→ Texte fourni

________________

Pour simplifier, on pourrait, comme le font certains dictionnaires, dire que les deux termes sont aujourd’hui, dans la langue courante, quasi identiques et synonymes. Le glissement sémantique du terme racisme a en effet gagné beaucoup de phénomènes : quand on parle du "racisme antijeunes", ou du "racisme antiprofs", il ne s’agit évidemment en rien d’un racisme fondé sur la race… C’est l’hostilité à un groupe ou à un corps étranger qui se manifeste là, en quelque sorte une réaction de nature … xénophobe.
On comprend donc que dans la langue parlée, on emploie les deux mots presque indifféremment.
Mais la simplification ne nous aide pas vraiment.

________________

→ Objectif
Pour chacune des affirmations suivantes, dites par oui ou par non si elle est conforme au texte fourni, en citant mot pour mot le passage qui tranche. 1. Le « racisme antiprofs » est un racisme fondé sur la race. 2. Dans la langue parlée, les deux mots s’emploient presque indifféremment. 3. La simplification nous aide vraiment. Les enregistrements ne sont pas utiles ici.

________________

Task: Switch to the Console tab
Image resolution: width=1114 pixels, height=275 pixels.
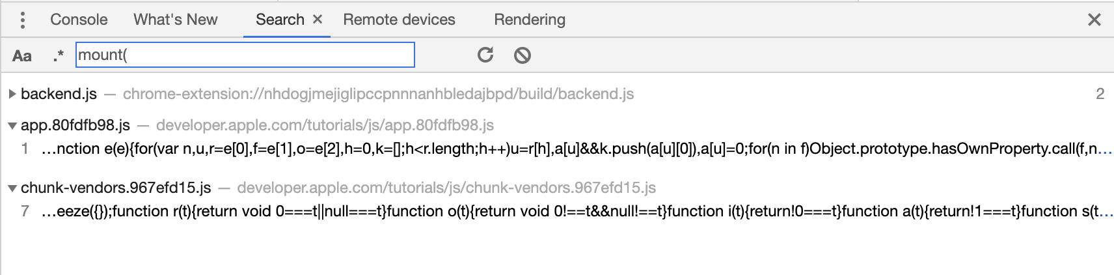Action: (x=79, y=20)
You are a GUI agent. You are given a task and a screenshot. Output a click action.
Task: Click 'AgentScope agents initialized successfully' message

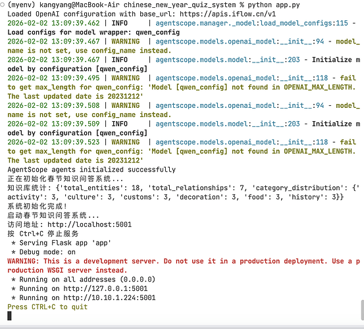[91, 170]
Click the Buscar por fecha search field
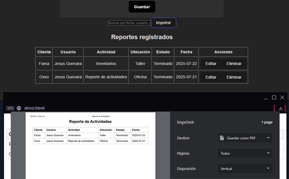This screenshot has height=179, width=289. 129,23
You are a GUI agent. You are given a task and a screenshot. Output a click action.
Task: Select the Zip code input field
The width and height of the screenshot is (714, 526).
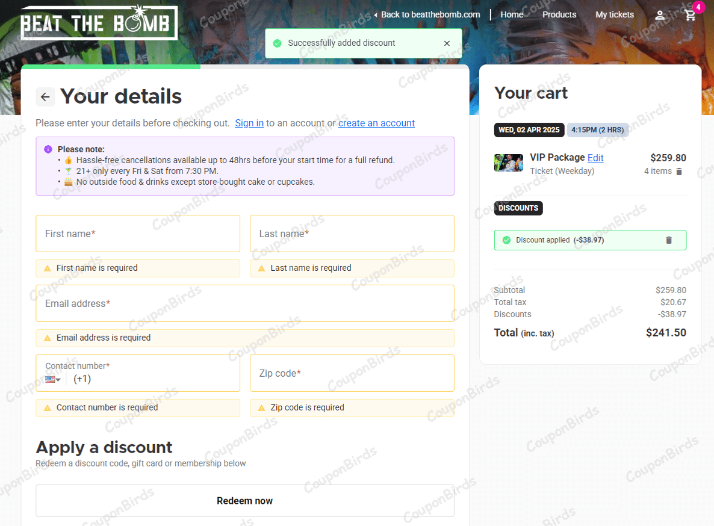[x=352, y=373]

________________

→ Réponse attendue
1. Non : « il ne s’agit évidemment en rien d’un racisme fondé sur la race »
2. Oui : « dans la langue parlée, on emploie les deux mots presque indifféremment »
3. Non : « Mais la simplification ne nous aide pas vraiment. »